THINGS TO DO
• A. Decide whether each statement agrees with the article on Reserve retirement. Answer yes or no and quote the deciding words.
(i) The writer has personally gone through the process of calculating a Reserve retirement.
(ii) Each day of active duty counts as one point.
(iii) Points for other purposes are generally unlimited.
• B. Answer these questions from the article on Reserve retirement:
(i) What two factors is time toward a Reserve or Guard pension credited on?
(ii) How many drill points does a Navy Reserve weekend count for?
(iii) What must officers commissioned from NROTC supply to get points for midshipman summer training?
• C. Please list every item named in the sentence of the article on Reserve retirement that begins "You accumulate points for".

##### EXTRACT PROVIDED

Calculating A Reserve Retirement

I recently answered a couple of questions on calculating the amount of a Reserve retirement for both Final Pay and High Three pay systems. If you’re eligible for a Reserve/Guard pension then let me repeat the questions & answers so that you can confirm your own math. If you’ve had a different experience, please post about it in the comments!  I’ve read the references and checked them with an expert, but I haven’t personally gone through the process.

When you’re in the Reserves or Guard, your time toward a pension is credited on two factors: the number of points you build up, and the number of “good years” you’ve completed. You accumulate points for drill weekends, active duty periods, and some special circumstances like online/correspondence courses or funeral honors detail. Each service is a little different in their point calculations– for example a Navy Reserve drill weekend awards two points per day because a Reserve weekend counts for four drill points.

Earning Points

Points accumulate from both active duty and the Reserve/Guard system. Each day of active duty counts as one point. Each drill counts as one point, as do the days of active duty in the Reserve/Guard for training or mobilizations. It’s possible to get points for other purposes but they’re generally limited. (It’s possible for officers commissioned from NROTC to receive points for the days they were on active duty for midshipman summer training, but they’ll need to supply the documentation.)

##########
##### SOURCE MATERIAL

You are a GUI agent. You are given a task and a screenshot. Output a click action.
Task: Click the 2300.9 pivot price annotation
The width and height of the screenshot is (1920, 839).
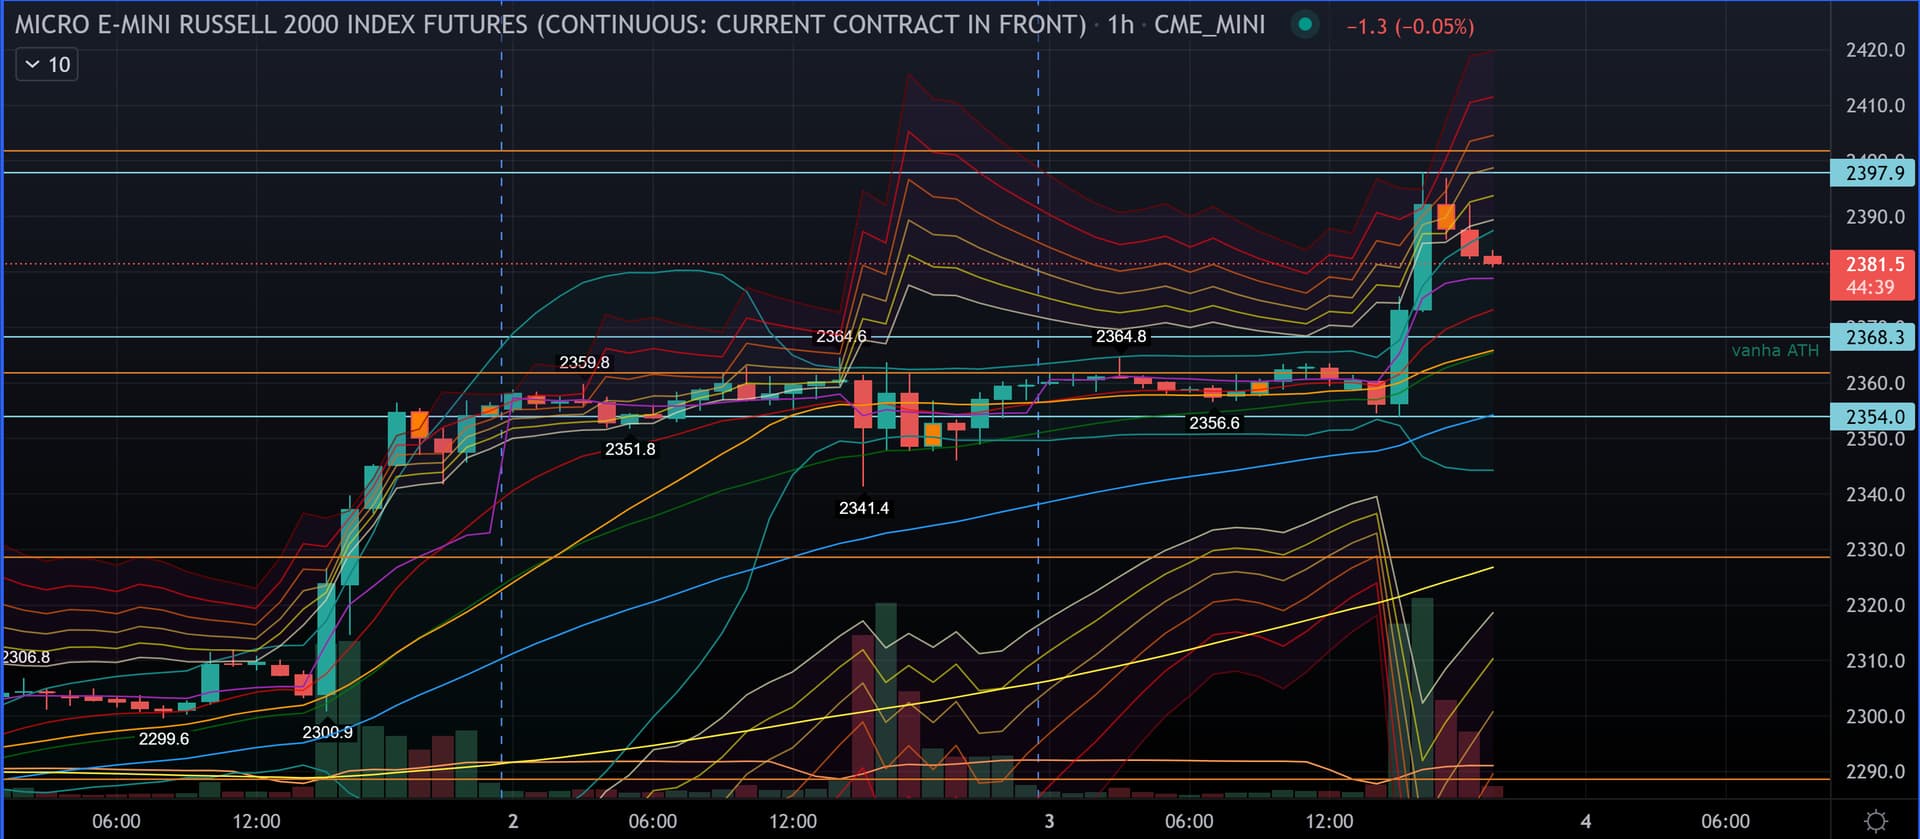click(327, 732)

##########

OUTPUTS BY TASK
• A.
(i) No: "I haven’t personally gone through the process."
(ii) Yes: "Each day of active duty counts as one point."
(iii) No: "It’s possible to get points for other purposes but they’re generally limited."

• B.
(i) The number of points built up and the number of "good years" completed
(ii) Four
(iii) The documentation

• C.
- Drill weekends
- Active duty periods
- Online/correspondence courses
- Funeral honors detail